Q: What are you listening to?

A: Often, when I work, I can’t listen to music with lyrics. Ironically, however, I do listen to WNYC talk radio when I work. If I’m in a serious and lofty state of mind, I will listen to opera or the kind of classical music that doesn’t sound like a mid-century melodramatic motion picture. Recently, I’ve been listening to Rayland Baxter, David Donero, Gerry Mitchell & Little Sparta, and Van Morrison’s Astral Weeks.

Q: What is your  favorite time of day to work?

A: My favorite time to work is when it is overcast and I’ve had my cereal and strong black tea. I might have already jumped rope and taken a shower. Or I might not. Either way, it is before 3pm. 

Q: What is the biggest mistake you ever made and what did you learn from it?

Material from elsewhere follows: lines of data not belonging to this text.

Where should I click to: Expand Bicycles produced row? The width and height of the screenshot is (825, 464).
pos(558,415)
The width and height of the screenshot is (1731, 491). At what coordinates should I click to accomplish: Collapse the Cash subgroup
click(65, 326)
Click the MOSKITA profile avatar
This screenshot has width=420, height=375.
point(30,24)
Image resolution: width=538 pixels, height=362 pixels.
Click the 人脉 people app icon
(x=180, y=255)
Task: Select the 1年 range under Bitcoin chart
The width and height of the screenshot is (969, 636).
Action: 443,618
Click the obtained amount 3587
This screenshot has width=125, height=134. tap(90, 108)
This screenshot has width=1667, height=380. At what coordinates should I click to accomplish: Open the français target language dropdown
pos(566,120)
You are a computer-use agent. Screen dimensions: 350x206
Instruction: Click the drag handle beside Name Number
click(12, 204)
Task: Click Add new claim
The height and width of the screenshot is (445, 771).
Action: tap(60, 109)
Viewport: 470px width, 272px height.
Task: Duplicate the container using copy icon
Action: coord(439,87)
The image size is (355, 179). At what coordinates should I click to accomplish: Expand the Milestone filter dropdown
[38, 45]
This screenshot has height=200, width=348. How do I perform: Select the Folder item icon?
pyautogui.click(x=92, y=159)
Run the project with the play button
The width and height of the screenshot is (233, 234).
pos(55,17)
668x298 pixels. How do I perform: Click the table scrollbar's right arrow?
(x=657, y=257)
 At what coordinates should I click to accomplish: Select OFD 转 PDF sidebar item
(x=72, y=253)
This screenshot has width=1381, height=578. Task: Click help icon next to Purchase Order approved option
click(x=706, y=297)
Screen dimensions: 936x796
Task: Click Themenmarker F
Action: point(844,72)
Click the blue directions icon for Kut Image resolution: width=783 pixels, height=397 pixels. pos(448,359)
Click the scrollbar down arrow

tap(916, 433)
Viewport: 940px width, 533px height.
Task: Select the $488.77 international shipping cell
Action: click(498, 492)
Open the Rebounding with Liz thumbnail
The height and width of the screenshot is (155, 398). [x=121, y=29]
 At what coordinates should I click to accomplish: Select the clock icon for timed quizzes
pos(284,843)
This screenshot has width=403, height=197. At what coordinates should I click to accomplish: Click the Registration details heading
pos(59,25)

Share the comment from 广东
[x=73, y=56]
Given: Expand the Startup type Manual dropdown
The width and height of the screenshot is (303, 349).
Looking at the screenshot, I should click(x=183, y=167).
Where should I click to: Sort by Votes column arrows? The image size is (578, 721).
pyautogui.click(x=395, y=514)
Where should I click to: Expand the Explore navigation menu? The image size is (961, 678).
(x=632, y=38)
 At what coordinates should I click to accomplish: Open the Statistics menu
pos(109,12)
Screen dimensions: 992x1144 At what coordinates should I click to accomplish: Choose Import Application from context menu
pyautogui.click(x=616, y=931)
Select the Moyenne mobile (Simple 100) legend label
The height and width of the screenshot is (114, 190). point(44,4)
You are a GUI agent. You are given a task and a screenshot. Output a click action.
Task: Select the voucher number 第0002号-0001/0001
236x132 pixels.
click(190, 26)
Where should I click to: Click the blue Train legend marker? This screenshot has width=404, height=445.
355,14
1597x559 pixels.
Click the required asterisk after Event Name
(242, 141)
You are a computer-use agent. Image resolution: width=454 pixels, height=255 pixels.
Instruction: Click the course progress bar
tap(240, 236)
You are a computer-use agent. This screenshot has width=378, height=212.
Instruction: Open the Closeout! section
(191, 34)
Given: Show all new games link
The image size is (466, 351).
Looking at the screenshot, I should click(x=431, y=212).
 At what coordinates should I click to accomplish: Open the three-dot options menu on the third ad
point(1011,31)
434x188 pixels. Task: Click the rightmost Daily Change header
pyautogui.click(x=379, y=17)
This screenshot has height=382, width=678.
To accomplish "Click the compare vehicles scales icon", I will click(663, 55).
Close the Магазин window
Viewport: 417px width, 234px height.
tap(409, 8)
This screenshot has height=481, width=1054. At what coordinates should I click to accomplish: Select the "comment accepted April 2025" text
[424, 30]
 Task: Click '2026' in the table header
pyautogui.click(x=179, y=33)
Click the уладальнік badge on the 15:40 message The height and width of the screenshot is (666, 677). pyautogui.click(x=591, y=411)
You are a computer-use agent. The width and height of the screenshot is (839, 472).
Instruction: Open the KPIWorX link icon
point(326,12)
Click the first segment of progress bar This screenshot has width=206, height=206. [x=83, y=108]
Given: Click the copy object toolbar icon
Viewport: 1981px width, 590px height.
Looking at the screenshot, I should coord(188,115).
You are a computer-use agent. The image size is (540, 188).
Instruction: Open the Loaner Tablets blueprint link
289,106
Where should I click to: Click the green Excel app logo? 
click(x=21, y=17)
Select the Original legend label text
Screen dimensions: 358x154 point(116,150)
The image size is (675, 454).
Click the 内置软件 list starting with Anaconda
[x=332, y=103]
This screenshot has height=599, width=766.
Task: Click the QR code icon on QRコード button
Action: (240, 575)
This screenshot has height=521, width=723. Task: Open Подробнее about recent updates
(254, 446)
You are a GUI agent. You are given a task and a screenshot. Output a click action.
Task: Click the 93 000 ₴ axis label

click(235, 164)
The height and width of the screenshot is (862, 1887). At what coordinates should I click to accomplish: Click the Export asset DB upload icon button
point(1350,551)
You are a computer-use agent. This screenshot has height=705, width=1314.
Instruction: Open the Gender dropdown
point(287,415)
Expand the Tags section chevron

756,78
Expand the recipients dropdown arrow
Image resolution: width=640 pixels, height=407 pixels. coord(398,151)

A: The biggest mistake I made, and one that I continue to make when I am not being vigilant and clear headed, is to be overly concerned about what people will think of the things I do. In love and in art it is important to be aware of your instinct and to let that be your guide. 

Q: What advice would you give to a young illustrator who is just beginning to get noticed?

A: If you are a young illustrator and you are getting noticed, keep doing what you are doing!

Marcellus will be in the Twin Cities and Wayzata this week for talks and book signings. Here’s the schedule:

Thursday, May 9, 10 am: The Bookcase of Wayzata. 824 East Lake St, Wayzata MN 952-473-8341.

Friday, May 10, 7 pm: The Red Balloon Bookshop. 891 Grand Ave, St Paul 651-224-8320. “Pajama storytime” for kids.

Marcellus Hall is an illustrator living in New York. His work has appeared in The New Yorker, The Wall Street Journal, The Atlantic, and Time, as well in American Illustration, the Society of Illustrators, and Communication Arts annuals. His first cover for The New Yorker was published in 2005. Hall has self-published books of drawings and writings, including Hard Luck Stories and Legends of the Infinite City.

Hall has also illustrated children’s books. They include Because You Are My Baby (Abrams 2008), City I Love (Abrams 2009), The Cow Loves Cookies (Simon & Schuster 2010),Because I Am Your Daddy (Abrams 2010), Full Moon and Star (Abrams 2011), Because I Am Your Teacher (Abrams 2012), and the self-penned Everyone Sleeps (Penguin 2013).Information. His Drawger blog is here.

As a musician Hall has made recordings with bands Railroad Jerk and White Hassle and has toured the United States, Europe, and Japan. Hall continues to make music under his own name. A solo album, The First Line, was recorded with accompanying musicians and released on Glacial Pace Recordings in 2011. His next album, Marcellus Hall & The Hostages, is funded through Kickstarter with a day and a half to go.